# Written task
Rewrite the data below with each "screenshot" changed to "image" and everything else left as it is, omitting the pictures.

# Data to process
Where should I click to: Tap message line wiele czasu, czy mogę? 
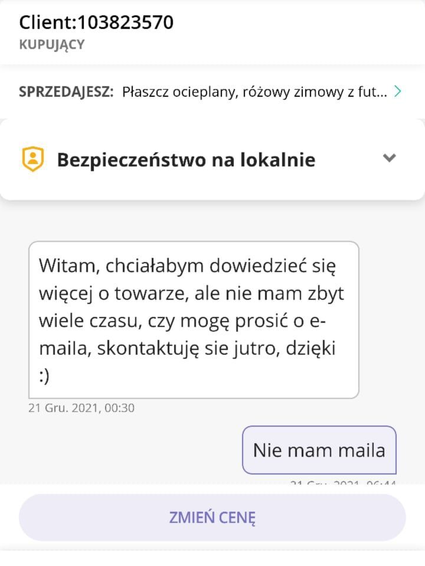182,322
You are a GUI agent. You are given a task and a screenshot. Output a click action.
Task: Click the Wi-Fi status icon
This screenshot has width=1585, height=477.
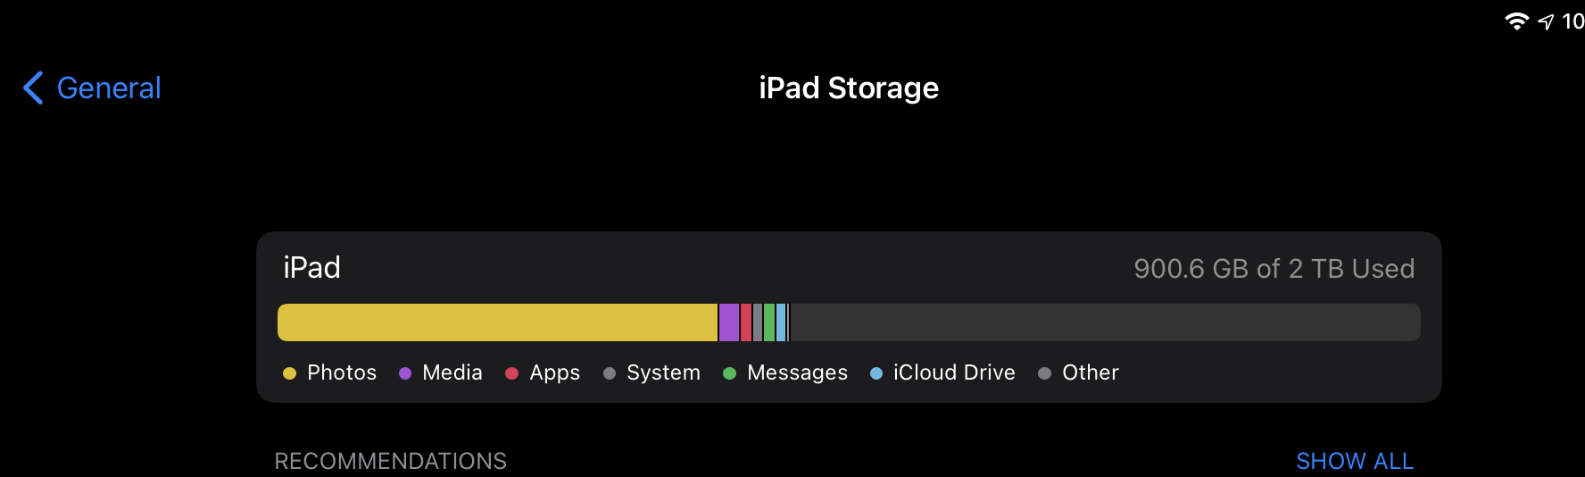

# Result of this exercise
Where should I click to: Tap message line wiele czasu, czy mogę? 
182,322
You are a GUI agent. You are given a task and a image. Output a click action.
Task: Click the Wi-Fi status icon
This image has width=1585, height=477.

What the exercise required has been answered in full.